American educator (1885–1967)

Mary Evelyn V. Edwards Hunter (August 11, 1885 – March 4, 1967) was an American educator and advocate.

== Early life ==
Hunter was born the fifteenth of seventeen children, on August 11, 1885, in Finchburg, Alabama, to Elijah E. and Frances Edwards (née Moore). As a child, she worked as a bookkeeper for her father's businesses, and taught literacy to adults. She married high school principal J. A. Hunter as a teenager. They both moved to La Porte, Texas, and had 3 children together, including John. He died before the children became adults.

== Career ==
Hunter attended Prairie View A&M University to gain teaching credentials, receiving her Bachelor of Science in 1926. She was also one of the first two black members of the Texas Agricultural Extension Service. With the group, she helped grow the membership to nearly 30,000 women of all races. She advocated for the desegregation of the group.

Hunter often advocated for black home ownership, and coordinated land purchases for whole African American communities. She was also an advocate for adult education, and founded the Rural and Town Pastors' Short Courses, an annual education conference.

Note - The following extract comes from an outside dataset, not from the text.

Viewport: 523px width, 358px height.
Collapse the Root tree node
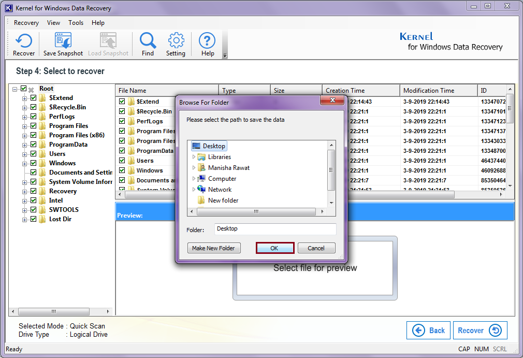coord(16,89)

She was the first black member of the board of directors for St. Philip's College. She received her Master of Science from Iowa State University in 1931, becoming the first black woman to do so. She pledged the Beta Gamma (later Iota Zeta Omega) chapter of Alpha Kappa Alpha sorority. She served as the secretary of the Texas branch of the Commission on Interracial Cooperation. A member of the Texas Association of Women's Clubs, she also helped found Crockett State School.

In 1931, Hunter moved to Virginia State University and worked there as a professor of home economics. She also attended Ohio State University from 1937–39 for graduate training. She retired in 1954, dying in Petersburg, Virginia, on March 4, 1967, aged 81. She was buried in Blandford Cemetery. Her son John was a physicist and chemist, and her daughter-in-law was educator Louise Stokes Hunter. She received an honorary degree from Texas College.